LatentWave: JEPA Pretraining for Wireless Foundation Models
Pith reviewed 2026-06-28 00:03 UTC · model grok-4.3
The pith
Predicting masked regions in latent space produces more transferable representations for wireless tasks than reconstructing masked inputs.
A machine-rendered reading of the paper's core claim, the machinery that carries it, and where it could break.
Core claim
By predicting masked regions in latent space via a Joint-Embedding Predictive Architecture on diverse wireless spectrograms and CSI, LatentWave learns representations that transfer more effectively out of the box to downstream tasks than those from masked input reconstruction, while per-channel patch embeddings with stochastic channel sampling enable processing of variable antenna counts.
What carries the argument
Joint-Embedding Predictive Architecture (JEPA) that predicts masked regions in latent space, using per-channel patch embeddings and stochastic channel sampling.
If this is right
- Frequency masking strongly favors channel-related tasks such as positioning and beam prediction.
- Region masking better preserves discriminability for signal classification.
- The model can process variable antenna counts through stochastic channel sampling during pretraining.
- Representations transfer more effectively across diverse downstream tasks compared to masked input reconstruction.

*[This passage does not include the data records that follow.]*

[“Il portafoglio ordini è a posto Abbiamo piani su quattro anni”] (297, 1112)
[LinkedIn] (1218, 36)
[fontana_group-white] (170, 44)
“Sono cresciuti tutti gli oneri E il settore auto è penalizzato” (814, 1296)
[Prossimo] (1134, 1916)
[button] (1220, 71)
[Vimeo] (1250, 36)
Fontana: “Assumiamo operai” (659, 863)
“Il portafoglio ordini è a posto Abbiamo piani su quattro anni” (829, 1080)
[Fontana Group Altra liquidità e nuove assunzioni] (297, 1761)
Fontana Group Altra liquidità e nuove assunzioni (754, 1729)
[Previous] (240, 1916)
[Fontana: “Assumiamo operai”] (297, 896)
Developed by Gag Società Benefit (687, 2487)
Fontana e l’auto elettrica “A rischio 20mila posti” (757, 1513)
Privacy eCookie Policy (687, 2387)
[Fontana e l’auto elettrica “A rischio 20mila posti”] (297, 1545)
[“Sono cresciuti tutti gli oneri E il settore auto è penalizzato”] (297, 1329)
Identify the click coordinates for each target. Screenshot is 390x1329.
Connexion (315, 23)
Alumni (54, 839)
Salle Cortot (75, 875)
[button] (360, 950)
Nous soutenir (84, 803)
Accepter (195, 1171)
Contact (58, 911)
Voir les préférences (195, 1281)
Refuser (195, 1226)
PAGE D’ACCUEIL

Where Pith is reading between the lines
- Task-specific choice of masking geometry could be used to optimize performance on a given wireless application.
- The latent-space approach may lower the amount of task-specific labeled data needed in practical wireless deployments.
- Similar latent prediction pretraining could apply to other spectrogram-based domains such as radar or audio.
Load-bearing premise
The idea that masked input reconstruction biases representations toward low-level signal details that reduce transferability, while latent-space prediction avoids this bias.
What would settle it
If LatentWave shows no improvement or worse performance than the WavesFM masked-reconstruction baseline on the four downstream tasks when both are pretrained on the same data, the claim of superior transferability would be falsified.
Figures
read the original abstract
Wireless foundation models have emerged as a promising alternative to building separate models for each wireless task. However, existing approaches rely on masked input reconstruction, which can bias representations toward low-level signal details. In this paper, we propose LatentWave, a wireless foundation model pretrained using a Joint-Embedding Predictive Architecture (JEPA) on diverse wireless spectrograms and channel state information (CSI). By predicting masked regions in latent space, LatentWave learns representations that are more transferable out of the box across diverse downstream tasks. The proposed architecture employs per-channel patch embeddings with stochastic channel sampling during pretraining, allowing it to process variable antenna counts and improving usability across heterogeneous wireless configurations. We evaluate LatentWave on four downstream tasks: RF signal classification, 5G NR positioning, beam prediction, and LoS/NLoS classification, comparing against a masked-modeling baseline (WavesFM) pretrained on the same data. Additionally, we show that the masking geometry introduces a task-dependent inductive bias: frequency masking strongly favors channel-related tasks such as positioning and beam prediction, while region masking better preserves discriminability for signal classification.
Editorial analysis
A structured set of objections, weighed in public.
Referee Report
Summary. The manuscript proposes LatentWave, a wireless foundation model pretrained via Joint-Embedding Predictive Architecture (JEPA) on spectrograms and CSI data. It claims that latent-space prediction yields more transferable representations than masked input reconstruction (as in the WavesFM baseline pretrained on identical data), evaluates this on four downstream tasks (RF signal classification, 5G NR positioning, beam prediction, LoS/NLoS classification), introduces per-channel patch embeddings with stochastic channel sampling to handle variable antenna counts, and reports that masking geometry (frequency vs. region) introduces task-dependent inductive biases.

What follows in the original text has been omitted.